Alla base dell'opera le sue ricerche finora inedite su Sant'Ambrogio, «madre e regina delle chiese lombarde». Lo storico dell'arte Tancredi Bella le ha raccolte nel libro La basilica di Sant'Ambrogio a Milano (Jaca Book, 228 pp, 25 euro), che verrà presentato domani alle 17, all'Archivio capitolare della basilica ambrosiana. Accanto all'autore ci saranno l'abate parroco di Sant'Ambrogio Erminio De Scalzi, la storica dell'architettura Maria Antonietta Crippa e i medievisti Marco Rossi e Marco Petoletti, e per l'occasione sarà visitabile la Biblioteca capitolare con i suoi splendidi codici miniati. L'Italia, e la Lombardia, di cui Dartein si innamorò, erano tutto un cantiere, tutta una riscoperta: appena raggiunta l'unità politica, era la volta di quella culturale, e la si cercava anche nell'arte. Di questo risveglio Sant'Ambrogio è tra gli esempi più eclatanti: è nell'Ottocento che la basilica assume l'aspetto che oggi conosciamo, attraverso i restauri che i carnet dello studioso, ma soprattutto i suoi disegni e le sue tavole, testimoniano quasi fotograficamente: cupola, volte, facciata, mosaici absidali, dettagli architettonici, particolari costruttivi.
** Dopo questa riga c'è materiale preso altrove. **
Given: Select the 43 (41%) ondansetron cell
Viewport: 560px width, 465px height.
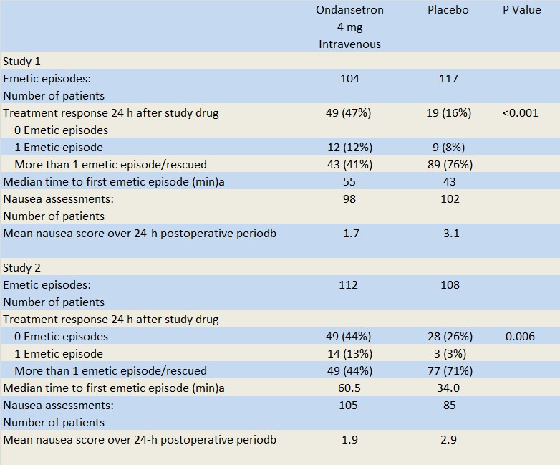Looking at the screenshot, I should [349, 165].
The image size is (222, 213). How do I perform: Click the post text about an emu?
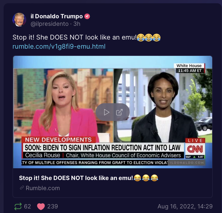point(75,38)
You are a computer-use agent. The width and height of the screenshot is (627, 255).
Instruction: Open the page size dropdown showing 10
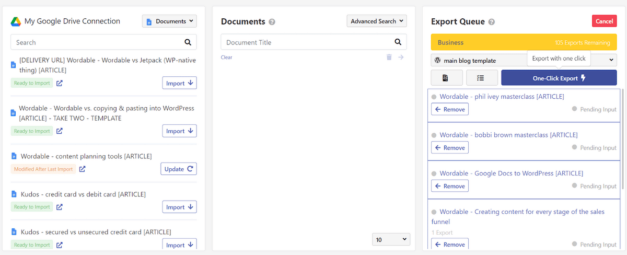[x=391, y=239]
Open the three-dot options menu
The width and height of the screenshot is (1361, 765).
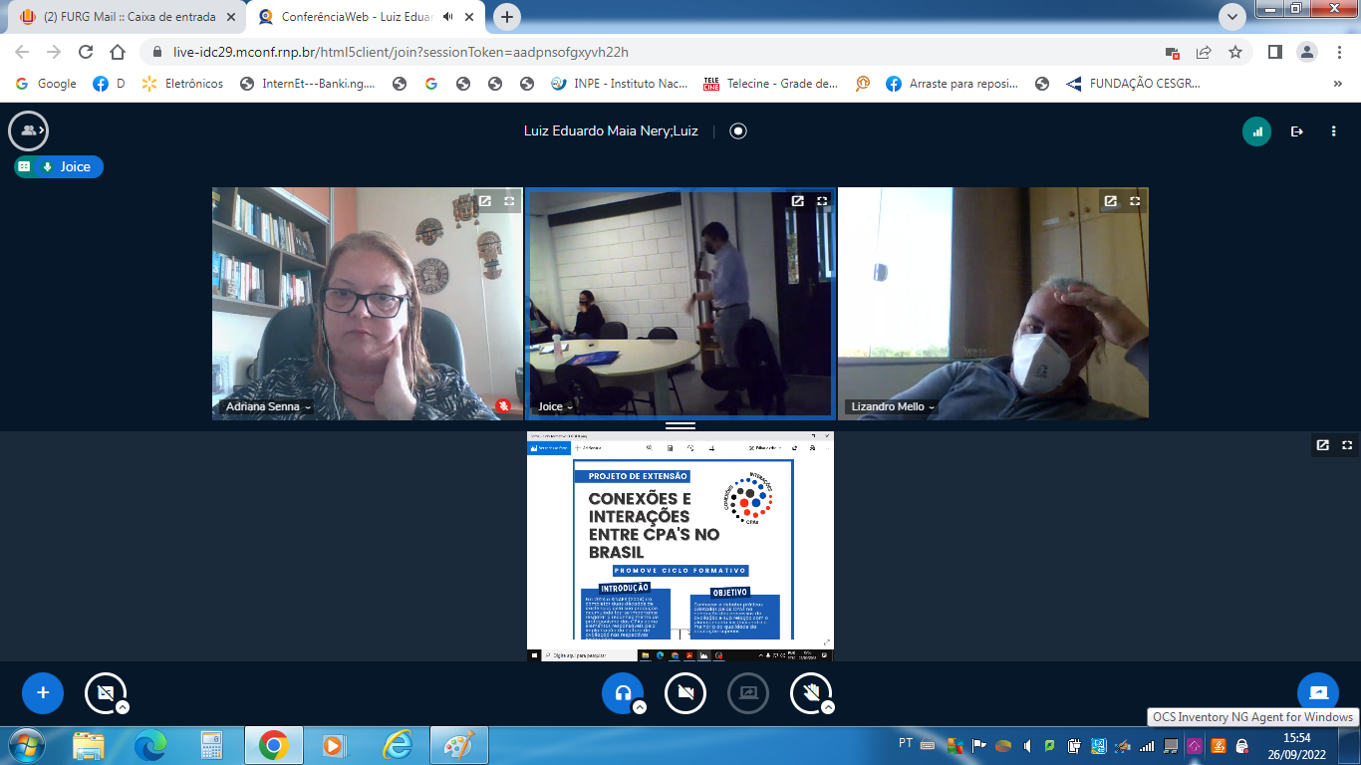tap(1333, 131)
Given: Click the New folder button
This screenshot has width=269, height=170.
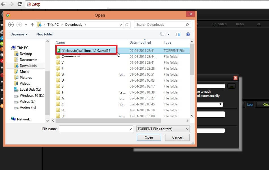Looking at the screenshot, I should (45, 34).
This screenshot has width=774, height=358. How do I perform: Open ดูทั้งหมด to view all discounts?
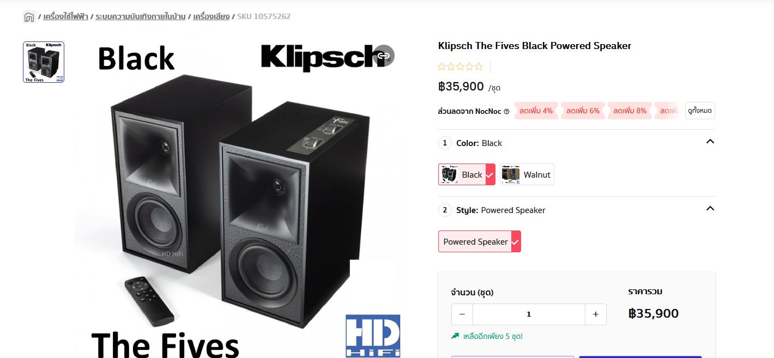(x=700, y=111)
Nel frattempo Dartein entra in contatto con eruditi, restauratori, artisti e storici, sovrintendenti, ingegneri e architetti, con molti dei quali intrattiene rapporti epistolari, anche informali, qui testimoniati nell'Appendice documentaria. E le continue visite ai cantieri gli danno l'occasione di vedere ampie parti della chiesa prima dei ritocchi ottocenteschi, quindi in una veste molto più vicina a quella originaria. Fino a riconoscere al romanico lombardo un ruolo-guida che si estende addirittura all'area francese e renana. E se a riscoprire il romanico nostrano fu un francese, a riscoprire de Dartein è un siciliano, Tancredi Bella, che insegna all'Università di Catania: «Ho studiato molto a Milano, ma la folgorazione avvenne una decina di anni fa, quando incontrai la professoressa Marie-Thérèse Camus, autrice della prefazione al volume, che mi parlò di un grande fondo di tavole, disegni e taccuini tutto da studiare: erano gli archivi privati di Dartein, che allora iniziai a esplorare.